Comment

13.06.18

NHS funding: Waiting on white smoke

Source: NHE May/June 2018

Niall Dickson, chief executive of the NHS Confederation, makes the case for an integrated health and social care funding settlement.

For too long the NHS has been funded by what amounts to annual bailouts. It has had to rely on short-term, inadequate injections with no strategic underpinning, which have left the service significantly underfunded to deliver what is required. That is why the prime minister’s recent pledge for a multi-year settlement has been a welcome, and overdue, game-changer.

After a hugely challenging winter, which illustrated all too clearly the workforce and funding shortfall, there is now at least the prospect that we will be able to agree  a plan that links money to performance and seriously considers the longer-term requirements for both health and care services.
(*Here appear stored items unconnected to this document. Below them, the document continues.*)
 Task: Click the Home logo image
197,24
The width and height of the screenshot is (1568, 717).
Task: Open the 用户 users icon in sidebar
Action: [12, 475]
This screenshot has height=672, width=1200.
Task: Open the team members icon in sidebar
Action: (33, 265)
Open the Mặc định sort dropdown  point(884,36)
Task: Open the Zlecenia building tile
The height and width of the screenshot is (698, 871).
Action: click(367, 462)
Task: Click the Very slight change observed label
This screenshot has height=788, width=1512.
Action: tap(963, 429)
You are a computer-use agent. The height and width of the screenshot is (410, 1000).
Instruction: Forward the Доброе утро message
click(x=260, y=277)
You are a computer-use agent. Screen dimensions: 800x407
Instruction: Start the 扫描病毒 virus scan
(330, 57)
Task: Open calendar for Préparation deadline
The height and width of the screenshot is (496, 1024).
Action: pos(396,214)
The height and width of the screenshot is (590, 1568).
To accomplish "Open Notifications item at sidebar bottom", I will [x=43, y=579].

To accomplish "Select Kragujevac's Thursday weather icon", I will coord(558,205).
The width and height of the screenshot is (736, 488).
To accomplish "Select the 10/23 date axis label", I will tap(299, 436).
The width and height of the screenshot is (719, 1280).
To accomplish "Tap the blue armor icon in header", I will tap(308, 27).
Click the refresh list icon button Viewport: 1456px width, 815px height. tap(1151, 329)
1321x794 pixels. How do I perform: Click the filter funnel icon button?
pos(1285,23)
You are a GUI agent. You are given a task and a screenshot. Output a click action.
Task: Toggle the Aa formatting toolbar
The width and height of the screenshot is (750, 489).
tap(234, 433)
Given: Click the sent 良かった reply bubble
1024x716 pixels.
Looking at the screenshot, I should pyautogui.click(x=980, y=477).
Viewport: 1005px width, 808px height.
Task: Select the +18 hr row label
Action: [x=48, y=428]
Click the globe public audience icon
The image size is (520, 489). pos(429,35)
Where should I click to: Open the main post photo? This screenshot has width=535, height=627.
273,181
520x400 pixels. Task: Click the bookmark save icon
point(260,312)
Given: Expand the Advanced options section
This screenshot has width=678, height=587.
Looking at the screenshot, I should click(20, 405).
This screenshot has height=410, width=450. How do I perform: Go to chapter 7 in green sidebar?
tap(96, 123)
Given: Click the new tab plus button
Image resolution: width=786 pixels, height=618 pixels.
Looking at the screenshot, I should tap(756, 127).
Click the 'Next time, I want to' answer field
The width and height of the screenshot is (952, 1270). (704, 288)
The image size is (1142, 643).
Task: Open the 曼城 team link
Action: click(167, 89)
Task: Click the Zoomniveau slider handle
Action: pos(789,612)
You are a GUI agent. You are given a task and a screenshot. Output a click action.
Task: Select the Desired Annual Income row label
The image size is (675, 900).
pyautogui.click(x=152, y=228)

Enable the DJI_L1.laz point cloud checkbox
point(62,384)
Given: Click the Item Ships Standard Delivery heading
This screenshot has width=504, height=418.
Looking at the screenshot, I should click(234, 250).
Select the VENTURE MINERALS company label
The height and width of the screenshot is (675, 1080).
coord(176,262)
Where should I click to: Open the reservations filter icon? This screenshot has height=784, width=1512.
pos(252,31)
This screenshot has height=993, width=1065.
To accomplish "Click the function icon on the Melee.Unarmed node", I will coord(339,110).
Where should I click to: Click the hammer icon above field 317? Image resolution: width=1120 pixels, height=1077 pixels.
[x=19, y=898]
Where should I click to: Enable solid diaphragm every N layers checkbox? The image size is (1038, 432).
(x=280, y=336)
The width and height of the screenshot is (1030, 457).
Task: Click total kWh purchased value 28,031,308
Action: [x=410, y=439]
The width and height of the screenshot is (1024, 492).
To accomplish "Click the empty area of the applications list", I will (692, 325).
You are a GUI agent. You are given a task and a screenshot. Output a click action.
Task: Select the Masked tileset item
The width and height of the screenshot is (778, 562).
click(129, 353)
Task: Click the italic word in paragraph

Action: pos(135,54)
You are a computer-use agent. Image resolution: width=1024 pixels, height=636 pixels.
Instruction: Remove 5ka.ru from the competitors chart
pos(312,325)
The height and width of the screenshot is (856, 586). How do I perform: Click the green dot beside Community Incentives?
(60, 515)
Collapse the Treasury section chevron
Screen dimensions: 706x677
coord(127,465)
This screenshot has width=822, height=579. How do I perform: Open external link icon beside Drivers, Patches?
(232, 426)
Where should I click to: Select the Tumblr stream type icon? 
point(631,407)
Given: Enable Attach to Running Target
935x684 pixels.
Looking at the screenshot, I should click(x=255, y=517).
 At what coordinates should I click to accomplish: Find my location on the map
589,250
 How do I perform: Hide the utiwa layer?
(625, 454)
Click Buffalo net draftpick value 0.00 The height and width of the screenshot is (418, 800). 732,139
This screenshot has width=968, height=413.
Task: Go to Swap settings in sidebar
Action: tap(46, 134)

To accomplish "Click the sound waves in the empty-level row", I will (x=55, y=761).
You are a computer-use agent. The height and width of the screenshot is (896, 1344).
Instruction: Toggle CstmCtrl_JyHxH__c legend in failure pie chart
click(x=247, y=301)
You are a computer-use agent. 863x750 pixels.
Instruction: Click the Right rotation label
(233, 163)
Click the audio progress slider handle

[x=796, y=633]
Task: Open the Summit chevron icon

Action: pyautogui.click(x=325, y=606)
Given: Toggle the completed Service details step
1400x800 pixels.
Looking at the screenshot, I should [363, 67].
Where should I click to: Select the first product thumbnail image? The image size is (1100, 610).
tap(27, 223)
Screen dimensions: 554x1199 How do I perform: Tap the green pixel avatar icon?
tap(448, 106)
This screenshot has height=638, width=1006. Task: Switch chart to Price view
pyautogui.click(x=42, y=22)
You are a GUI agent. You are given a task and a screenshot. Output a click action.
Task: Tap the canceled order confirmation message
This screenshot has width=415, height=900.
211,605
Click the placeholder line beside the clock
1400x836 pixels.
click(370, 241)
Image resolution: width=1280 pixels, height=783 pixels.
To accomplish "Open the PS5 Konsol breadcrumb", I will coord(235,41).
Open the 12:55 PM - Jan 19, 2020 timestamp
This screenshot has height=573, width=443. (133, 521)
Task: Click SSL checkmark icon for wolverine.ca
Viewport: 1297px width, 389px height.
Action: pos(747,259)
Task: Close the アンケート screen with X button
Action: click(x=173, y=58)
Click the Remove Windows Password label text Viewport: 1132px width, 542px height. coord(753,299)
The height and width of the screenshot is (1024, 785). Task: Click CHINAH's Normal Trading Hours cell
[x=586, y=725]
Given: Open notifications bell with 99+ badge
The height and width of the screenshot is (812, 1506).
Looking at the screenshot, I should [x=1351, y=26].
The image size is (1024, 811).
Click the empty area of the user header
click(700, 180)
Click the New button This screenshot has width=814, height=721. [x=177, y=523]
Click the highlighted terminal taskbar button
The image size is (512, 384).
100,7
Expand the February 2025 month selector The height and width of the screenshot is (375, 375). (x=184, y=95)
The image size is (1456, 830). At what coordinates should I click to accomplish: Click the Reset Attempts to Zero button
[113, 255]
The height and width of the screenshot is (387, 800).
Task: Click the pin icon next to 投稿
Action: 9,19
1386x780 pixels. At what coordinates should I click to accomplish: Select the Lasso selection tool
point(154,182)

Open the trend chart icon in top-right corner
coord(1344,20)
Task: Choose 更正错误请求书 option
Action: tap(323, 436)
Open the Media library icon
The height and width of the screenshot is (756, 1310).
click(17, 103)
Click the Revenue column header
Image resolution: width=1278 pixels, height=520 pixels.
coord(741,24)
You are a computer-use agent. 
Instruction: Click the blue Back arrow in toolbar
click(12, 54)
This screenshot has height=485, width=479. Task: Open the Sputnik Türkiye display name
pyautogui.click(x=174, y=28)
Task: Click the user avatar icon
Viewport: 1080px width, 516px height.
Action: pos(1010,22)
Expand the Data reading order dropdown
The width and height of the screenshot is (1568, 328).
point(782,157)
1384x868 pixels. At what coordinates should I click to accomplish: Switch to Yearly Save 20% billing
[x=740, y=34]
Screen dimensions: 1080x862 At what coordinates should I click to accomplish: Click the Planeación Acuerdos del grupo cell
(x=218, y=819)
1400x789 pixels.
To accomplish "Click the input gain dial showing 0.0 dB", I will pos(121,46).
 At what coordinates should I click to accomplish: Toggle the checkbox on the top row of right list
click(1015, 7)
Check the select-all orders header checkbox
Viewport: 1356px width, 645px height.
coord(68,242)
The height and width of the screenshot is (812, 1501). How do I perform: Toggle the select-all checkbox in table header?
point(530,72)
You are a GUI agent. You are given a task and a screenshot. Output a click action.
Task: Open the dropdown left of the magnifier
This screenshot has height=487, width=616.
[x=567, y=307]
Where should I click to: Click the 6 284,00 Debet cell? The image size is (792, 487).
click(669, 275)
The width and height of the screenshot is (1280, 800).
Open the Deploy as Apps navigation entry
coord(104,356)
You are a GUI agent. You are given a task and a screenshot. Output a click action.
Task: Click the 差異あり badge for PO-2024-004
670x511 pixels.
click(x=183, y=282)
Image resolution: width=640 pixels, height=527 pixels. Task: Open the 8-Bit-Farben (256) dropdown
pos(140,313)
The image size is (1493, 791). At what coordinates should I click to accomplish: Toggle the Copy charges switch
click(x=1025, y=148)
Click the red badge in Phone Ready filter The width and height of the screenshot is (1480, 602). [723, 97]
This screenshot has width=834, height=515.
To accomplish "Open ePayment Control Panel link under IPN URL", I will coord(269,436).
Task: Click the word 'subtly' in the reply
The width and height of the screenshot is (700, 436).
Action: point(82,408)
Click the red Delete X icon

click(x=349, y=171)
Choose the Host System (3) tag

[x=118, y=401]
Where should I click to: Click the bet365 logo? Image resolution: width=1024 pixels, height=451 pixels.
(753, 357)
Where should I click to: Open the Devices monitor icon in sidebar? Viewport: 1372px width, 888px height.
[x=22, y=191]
The Public Accounts Committee concluded in March that the national bodies charged with running the NHS “are too focused on propping up the system and balancing the books in the short term and have not paid enough attention to transforming and improving patient services.” A new settlement would give us all the opportunity to look ahead.

Alongside this, there is growing evidence that the public are now more willing to pay higher taxes to support the NHS. In the British Social Attitudes survey, 61% of respondents said they would support tax rises to increase NHS funding – that is 21% higher than in 2014. Recent polls have also indicated that, for many, the NHS is the number one issue of the moment – seen as more important even than Brexit. To that extent, the conditions are right for the government to act.

But before we all hang out the bunting, a word of caution. We do not know whether ministers will have the courage to provide the level of settlement that will be needed; we do not know whether the settlement will tackle the existing shortfall as well as the major issues that will arise from future demand; and we do not know if or how they will address the knotty issue of social care funding.

The latter point must not be forgotten. In   a recent poll of our members, 85% said they supported a long-term funding settlement for both health and care. They were unequivocal that both systems needed to be included, not least because of the pressures that are put on the NHS wherever social care is unable to meet demand.

A set of principles set out by the Department of Health and Social Care (DHSC) ahead of the social care green paper – due out later this year – recognises the need to ensure a sustainable financial system for care and, importantly, the need to have a debate with the public on the challenges of sourcing additional funding. But we have yet to see white smoke emerging on any of this from the new DHSC headquarters in Westminster.

The NHS Confederation has commissioned the Institute for Fiscal Studies and the Health Foundation to conduct a comprehensive study into the funding needs of the UK’s health and care systems for the next 15 years. The work – due to be published next month – is designed to provide objective evidence of what will be needed going forward. We hope this report will provide valuable input to inform the ongoing discussions in government about the amounts required for a settlement.

But this is not just about the government or indeed the centre coming up with more resources; that is necessary, but not sufficient. We also need an agreement which sets out what we will provide in return for that investment with clear and realistic goals over the next 10 years. And it will be essential that such a plan is not just cooked up in Whitehall, but involves the service as a whole.

We will continue to make the case for an integrated settlement on health and social care. Such a settlement, linked to a radical, ambitious and forward-looking plan, would be the best present for the NHS in its 70th birthday year.